> Provided entries
◆ ◆ ◆

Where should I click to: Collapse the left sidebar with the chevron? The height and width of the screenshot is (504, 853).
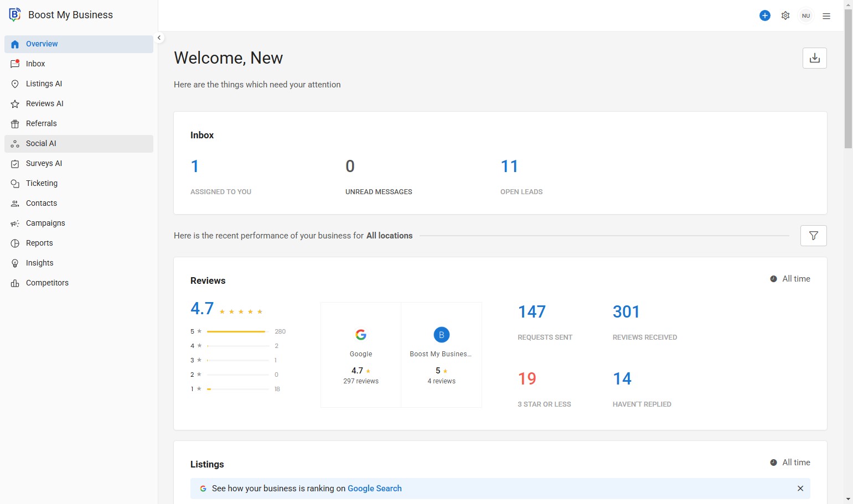point(159,38)
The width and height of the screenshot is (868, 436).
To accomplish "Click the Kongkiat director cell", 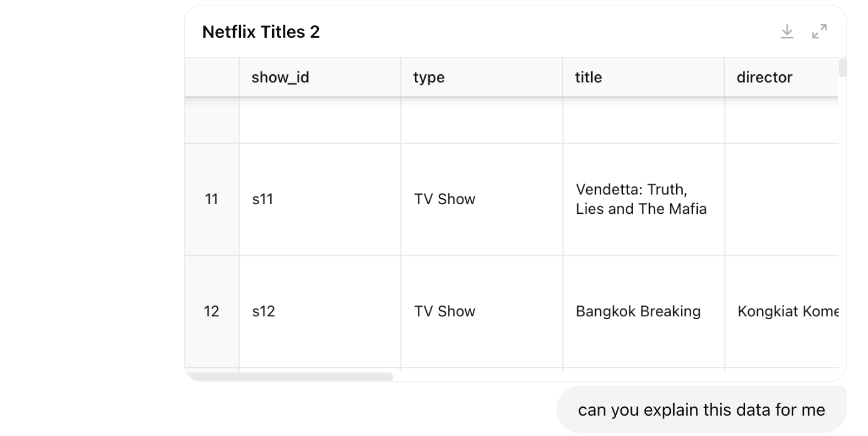I will pos(786,311).
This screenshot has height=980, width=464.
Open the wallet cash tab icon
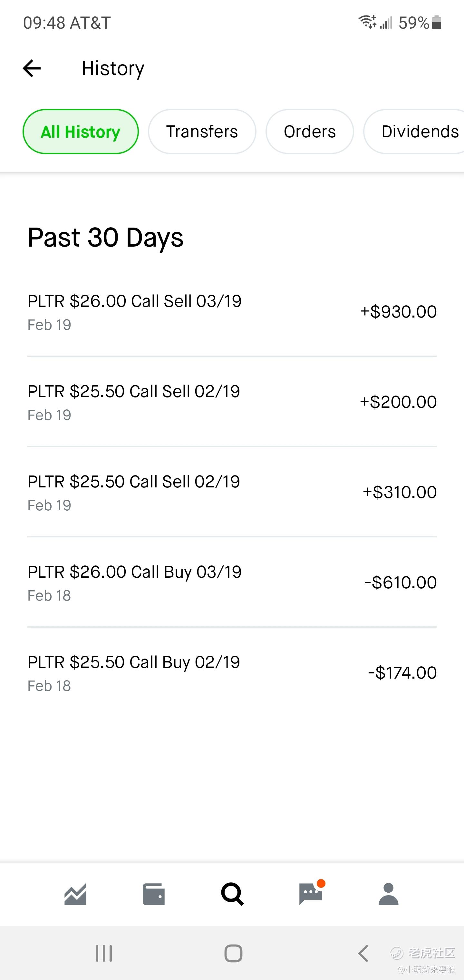[x=154, y=894]
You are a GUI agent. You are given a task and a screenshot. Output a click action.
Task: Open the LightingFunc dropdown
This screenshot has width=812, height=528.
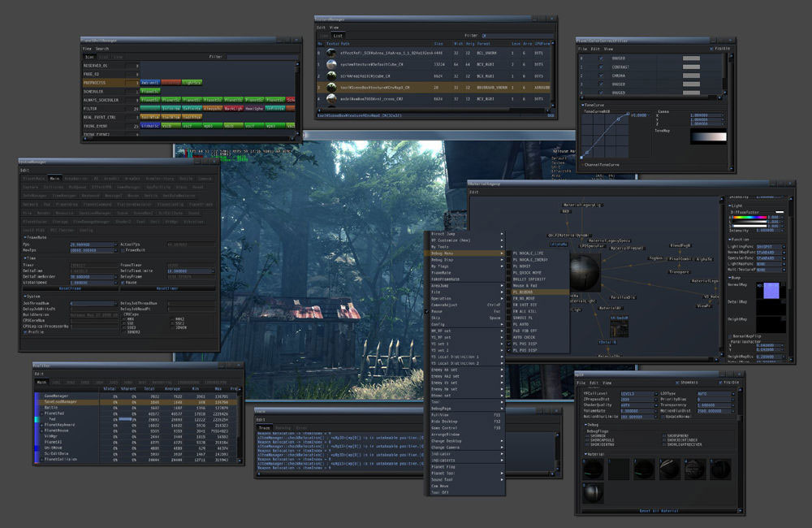770,246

◆ ◆ ◆

> Required action
With the pictures omitted, write out exactly the lines from the one that contains "You are a GUI" through the final line of the material above, both ends included.

> Answer space
You are a GUI agent. You are given a task and a screenshot. Output a click action.
Task: Open the LightingFunc dropdown
This screenshot has width=812, height=528.
770,246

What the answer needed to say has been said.